----- Stored data
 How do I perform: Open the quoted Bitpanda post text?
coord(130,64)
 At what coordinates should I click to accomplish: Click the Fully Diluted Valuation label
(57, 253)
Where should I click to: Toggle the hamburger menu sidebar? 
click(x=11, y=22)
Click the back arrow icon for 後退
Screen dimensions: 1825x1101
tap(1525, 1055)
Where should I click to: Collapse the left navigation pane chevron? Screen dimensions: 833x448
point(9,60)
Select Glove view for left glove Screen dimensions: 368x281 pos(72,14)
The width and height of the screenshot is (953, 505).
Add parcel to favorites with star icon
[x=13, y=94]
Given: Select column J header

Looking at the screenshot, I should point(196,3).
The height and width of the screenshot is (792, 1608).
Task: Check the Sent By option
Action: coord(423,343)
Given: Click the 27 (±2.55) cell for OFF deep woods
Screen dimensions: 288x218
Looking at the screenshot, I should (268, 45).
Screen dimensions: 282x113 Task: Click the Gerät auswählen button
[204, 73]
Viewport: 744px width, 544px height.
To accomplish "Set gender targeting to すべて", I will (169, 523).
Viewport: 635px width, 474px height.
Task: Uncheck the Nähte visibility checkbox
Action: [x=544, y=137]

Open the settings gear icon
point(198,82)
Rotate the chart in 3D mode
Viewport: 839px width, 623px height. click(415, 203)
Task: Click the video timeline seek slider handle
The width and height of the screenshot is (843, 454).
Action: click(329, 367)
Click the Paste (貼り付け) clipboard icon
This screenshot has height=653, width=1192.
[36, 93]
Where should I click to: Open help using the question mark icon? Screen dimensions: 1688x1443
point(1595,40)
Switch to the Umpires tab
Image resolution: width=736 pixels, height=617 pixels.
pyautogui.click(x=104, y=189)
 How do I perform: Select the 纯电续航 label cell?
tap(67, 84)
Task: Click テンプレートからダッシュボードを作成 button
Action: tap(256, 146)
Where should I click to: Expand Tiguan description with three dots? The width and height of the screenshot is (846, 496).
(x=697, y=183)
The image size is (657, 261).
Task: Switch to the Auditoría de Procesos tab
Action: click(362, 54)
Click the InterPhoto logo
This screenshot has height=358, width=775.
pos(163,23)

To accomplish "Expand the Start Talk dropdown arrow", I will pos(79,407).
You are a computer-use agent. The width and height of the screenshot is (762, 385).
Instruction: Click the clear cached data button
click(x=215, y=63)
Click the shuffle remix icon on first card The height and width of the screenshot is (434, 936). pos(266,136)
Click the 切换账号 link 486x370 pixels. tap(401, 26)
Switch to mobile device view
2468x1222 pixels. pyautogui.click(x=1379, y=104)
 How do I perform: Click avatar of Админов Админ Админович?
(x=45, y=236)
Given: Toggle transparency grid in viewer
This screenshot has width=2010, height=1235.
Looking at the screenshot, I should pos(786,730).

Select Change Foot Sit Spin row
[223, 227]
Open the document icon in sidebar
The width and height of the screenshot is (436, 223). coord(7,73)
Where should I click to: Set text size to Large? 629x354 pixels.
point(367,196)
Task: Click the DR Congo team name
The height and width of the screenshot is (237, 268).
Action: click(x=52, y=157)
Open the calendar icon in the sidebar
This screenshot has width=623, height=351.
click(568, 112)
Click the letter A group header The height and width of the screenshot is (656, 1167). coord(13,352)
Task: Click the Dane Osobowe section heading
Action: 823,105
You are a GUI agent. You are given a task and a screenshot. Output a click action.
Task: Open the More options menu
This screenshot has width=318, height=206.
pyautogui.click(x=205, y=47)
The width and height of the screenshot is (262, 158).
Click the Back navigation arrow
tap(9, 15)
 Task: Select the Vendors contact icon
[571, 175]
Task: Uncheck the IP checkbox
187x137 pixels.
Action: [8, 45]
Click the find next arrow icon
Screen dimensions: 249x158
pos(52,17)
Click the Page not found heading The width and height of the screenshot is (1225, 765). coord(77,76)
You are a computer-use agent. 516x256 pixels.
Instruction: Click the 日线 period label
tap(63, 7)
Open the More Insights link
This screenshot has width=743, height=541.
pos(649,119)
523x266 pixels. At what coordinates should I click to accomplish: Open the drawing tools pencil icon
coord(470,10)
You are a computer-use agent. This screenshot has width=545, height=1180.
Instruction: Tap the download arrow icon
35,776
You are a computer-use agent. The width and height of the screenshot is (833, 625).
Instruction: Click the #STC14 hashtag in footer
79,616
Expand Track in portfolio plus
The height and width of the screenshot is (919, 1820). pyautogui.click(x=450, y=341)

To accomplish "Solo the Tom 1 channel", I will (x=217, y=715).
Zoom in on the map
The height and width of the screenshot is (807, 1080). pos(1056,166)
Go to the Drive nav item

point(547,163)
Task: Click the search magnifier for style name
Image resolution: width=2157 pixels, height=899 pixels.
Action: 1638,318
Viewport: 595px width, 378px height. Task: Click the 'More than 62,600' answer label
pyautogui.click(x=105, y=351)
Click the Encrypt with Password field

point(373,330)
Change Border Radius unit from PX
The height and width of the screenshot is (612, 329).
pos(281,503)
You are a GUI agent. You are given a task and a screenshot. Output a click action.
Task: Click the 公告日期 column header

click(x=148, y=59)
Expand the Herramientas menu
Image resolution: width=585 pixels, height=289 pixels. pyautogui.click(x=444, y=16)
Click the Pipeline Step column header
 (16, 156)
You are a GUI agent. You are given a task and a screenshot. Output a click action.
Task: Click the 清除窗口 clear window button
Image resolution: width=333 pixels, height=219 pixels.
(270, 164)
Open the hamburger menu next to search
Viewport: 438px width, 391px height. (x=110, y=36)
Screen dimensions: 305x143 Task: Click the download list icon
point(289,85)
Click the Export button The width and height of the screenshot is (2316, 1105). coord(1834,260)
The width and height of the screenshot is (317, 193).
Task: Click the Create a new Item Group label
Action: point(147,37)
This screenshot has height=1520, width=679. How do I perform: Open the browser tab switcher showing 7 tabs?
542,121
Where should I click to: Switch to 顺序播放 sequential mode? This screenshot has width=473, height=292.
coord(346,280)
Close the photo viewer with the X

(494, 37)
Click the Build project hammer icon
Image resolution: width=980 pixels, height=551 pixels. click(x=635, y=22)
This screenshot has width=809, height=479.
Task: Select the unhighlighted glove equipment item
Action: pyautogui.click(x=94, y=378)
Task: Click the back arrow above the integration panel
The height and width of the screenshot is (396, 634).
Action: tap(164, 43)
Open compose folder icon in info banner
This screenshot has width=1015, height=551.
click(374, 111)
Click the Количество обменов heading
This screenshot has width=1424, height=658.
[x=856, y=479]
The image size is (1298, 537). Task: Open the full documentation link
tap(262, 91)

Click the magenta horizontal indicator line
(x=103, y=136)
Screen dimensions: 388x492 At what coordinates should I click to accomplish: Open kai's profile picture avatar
----------
What is asked:
Find every line in the entries above that contains the string "download", matching case exactly, and copy each of those lines.

Response below:
Instruction: Tap the download arrow icon
Screen dimensions: 305x143 Task: Click the download list icon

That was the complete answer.